= Veterans Fast for Life =

The Veterans Fast for Life was a water-only fast that lasted from September 1 to October 17, 1986 on the steps of the United States Capitol, Washington, D.C., as a protest against the U.S. policies in Central America (see Contra wars). Charles Liteky, former Army Chaplain, Vietnam veteran and recipient of the Medal of Honor, George Mizo, Vietnam veteran, Duncan Murphy, World War II veteran, and S. Brian Willson, Vietnam veteran, participated in the fast. Before embarking on the fast, Charles Liteky renounced in July 1986 his Medal of Honor in protest against the U.S. policies in Central America.

Charles Liteky and George Mizo started the fast on September 1, 1986, whereas Duncan Murphy and Brian Willson started on September 15, 1986. By the end of September, people were rallying to support the veterans. On October 15, 1986, the veterans appeared on The Phil Donahue Show.
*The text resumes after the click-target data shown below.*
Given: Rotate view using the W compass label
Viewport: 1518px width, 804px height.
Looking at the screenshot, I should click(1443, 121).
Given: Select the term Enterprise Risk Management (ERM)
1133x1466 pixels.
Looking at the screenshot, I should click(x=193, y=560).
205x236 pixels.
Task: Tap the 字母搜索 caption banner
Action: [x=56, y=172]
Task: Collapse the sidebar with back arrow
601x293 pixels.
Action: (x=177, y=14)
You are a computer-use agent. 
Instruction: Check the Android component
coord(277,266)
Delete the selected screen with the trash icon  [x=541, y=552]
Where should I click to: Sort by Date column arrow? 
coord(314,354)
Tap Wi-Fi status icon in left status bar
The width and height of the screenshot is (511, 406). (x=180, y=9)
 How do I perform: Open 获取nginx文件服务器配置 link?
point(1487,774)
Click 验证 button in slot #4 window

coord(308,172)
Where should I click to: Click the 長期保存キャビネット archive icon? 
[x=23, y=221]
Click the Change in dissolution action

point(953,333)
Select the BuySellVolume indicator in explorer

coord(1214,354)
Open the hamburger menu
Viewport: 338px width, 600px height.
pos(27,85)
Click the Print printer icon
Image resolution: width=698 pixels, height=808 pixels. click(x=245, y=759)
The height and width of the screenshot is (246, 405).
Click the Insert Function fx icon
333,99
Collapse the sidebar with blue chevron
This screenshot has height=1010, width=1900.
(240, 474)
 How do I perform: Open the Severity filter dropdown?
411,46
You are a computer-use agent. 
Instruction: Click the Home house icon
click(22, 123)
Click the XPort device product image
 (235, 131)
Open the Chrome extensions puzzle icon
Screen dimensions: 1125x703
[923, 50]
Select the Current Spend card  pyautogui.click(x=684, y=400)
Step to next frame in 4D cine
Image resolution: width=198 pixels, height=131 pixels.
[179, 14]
The fast ended on October 17, 1986 when the four veterans decided that the fast had been sufficiently successful in raising awareness of the public and escalating opposition to Ronald Reagan's policies. "By this time, there had been five hundred documented actions around the country in solidarity with the fast".

Various U.S. senators and members of the House of Representatives expressed support for the then ongoing fast, including Tom Harkin, Charles Mathias, Robert J. Mrazek, Patrick Leahy (who inserted a statement into the Congressional Record to support the fast) and John Kerry in September 1986, and thirteen senators and seventy-five members of the House of Representatives issued a supportive joint public statement on October 7, 1986. In contrast, on October 11, 1986, Senator Warren Rudman likened the four fasting veterans to terrorists.

Shortly thereafter, in late 1986, the FBI initiated a "terrorism" investigation of the activities of the Plowshares group (who jammed the locks of eleven military recruitment stations in Chicago on October 29, 1986) and, at the same time, those of the Veterans Fast for Life peace group, an investigation which FBI agent John C. "Jack" Ryan refused to conduct, being notably "convinced of the totally non-violent posture of the [Veterans Fast for Life group]". Jack Ryan was fired for refusing to conduct the investigation.